Google Asks France Not to Require Global Right To Be Forgotten

Search giant says French data agency order goes too far

2 min read

Google Asks France Not to Require Global Right To Be Forgotten
Illustration: iStockphoto

Google has asked France’s data protection agency, CNIL, to retract an order to apply French right-to-be-forgotten rulings to all Google search results. Since a European court ruling last spring, Google has handled right-to-be-forgotten requests only in country-specific versions of it’s search results (see IEEE Spectrum’s story, “Google’s Year of Forgetting”). In a blog post last week, Google’s Global Privacy Counsel, Peter Fleischer, wrote that the company’s representatives had asked CNIL “to withdraw” the June order.

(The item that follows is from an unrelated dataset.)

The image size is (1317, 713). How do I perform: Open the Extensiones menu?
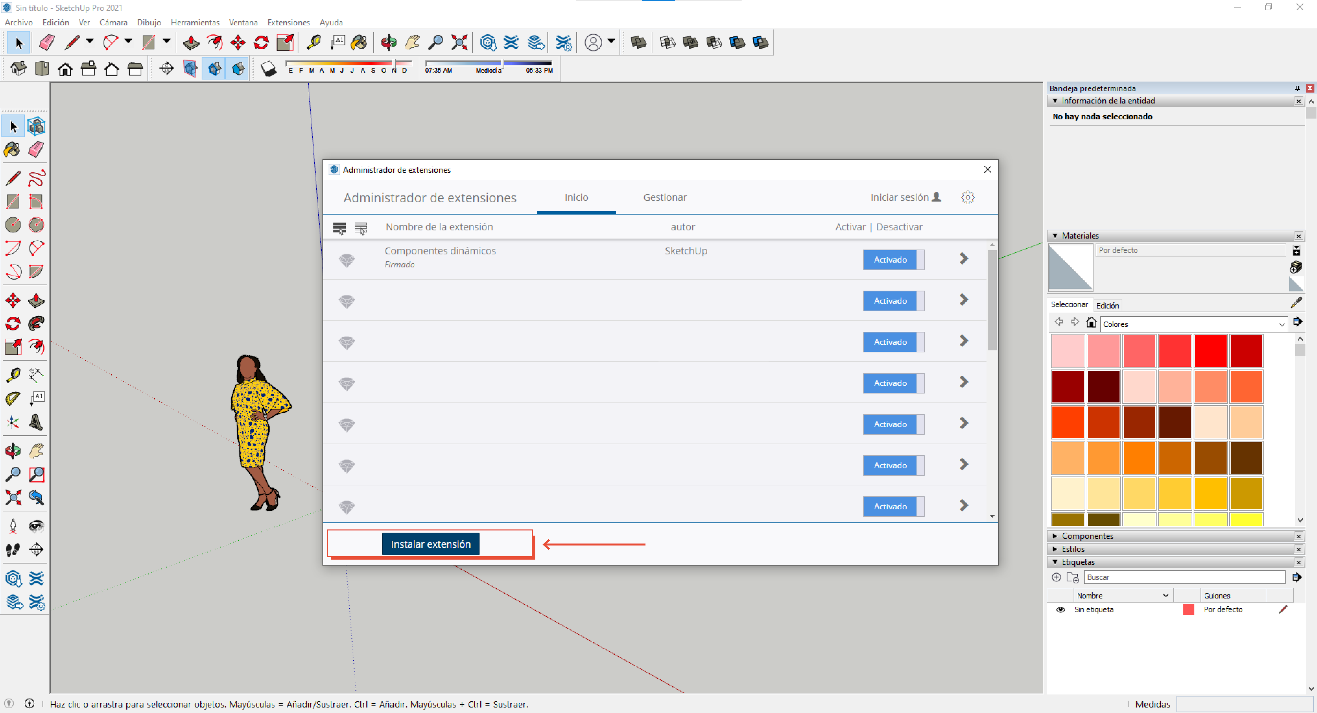click(x=288, y=22)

European Union residents unhappy with search results for their name can ask search engine providers to remove links from the results by making the case that the links infringe on their privacy and the information is not in the public interest. A web slip-up by Google revealed last month that 95 percent of the requests so far have been by private citizens, not politicians and criminals, The Guardianreports. If the provider doesn’t grant such a request (almost 60 percent of the time for Google, which handles over nine in ten web searches in Europe), individuals can appeal to their country’s data protection authority for a definitive decision.

Yet last year’s court ruling only confirmed that national data protection agencies have the authority to rule in such cases. It did not specify the scope of such decisions. A comment in a February 2015 report by Google’s privacy advisory council hinted at the present conflict. Council member and German federal justice minister Sabine Leutheusser-Schnarrenberger wrote: “Since EU residents are able to research globally, the EU is authorized to decide that the search engine has to delete all the links globally.”

That, Fleischmann wrote last week, could set a troubling precedent. He wrote, “there are innumerable examples around the world where content that is declared illegal under the laws of one country, would be deemed legal in others: Thailand criminalizes some speech that is critical of its King, Turkey criminalizes some speech that is critical of Ataturk, and Russia outlaws some speech that is deemed to be ‘gay propaganda.’ ”

A CNIL representative said it would make a decision on Google’s request in two months, reports the BBC.